- Opening Delimiter -
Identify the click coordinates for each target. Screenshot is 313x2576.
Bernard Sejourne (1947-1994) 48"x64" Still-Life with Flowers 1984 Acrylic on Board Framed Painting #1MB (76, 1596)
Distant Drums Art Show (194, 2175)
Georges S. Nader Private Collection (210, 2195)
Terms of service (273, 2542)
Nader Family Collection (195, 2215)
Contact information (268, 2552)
- Closing Delimiter -
- Opening Delimiter -
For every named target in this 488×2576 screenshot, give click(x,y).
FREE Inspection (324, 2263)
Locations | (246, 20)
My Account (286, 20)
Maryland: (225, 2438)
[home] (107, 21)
- Closing Delimiter -
DIRECTIONS:
Indicate how many lines in the records above include the word "click", giving no other content.

EXPECTED ANSWER:
2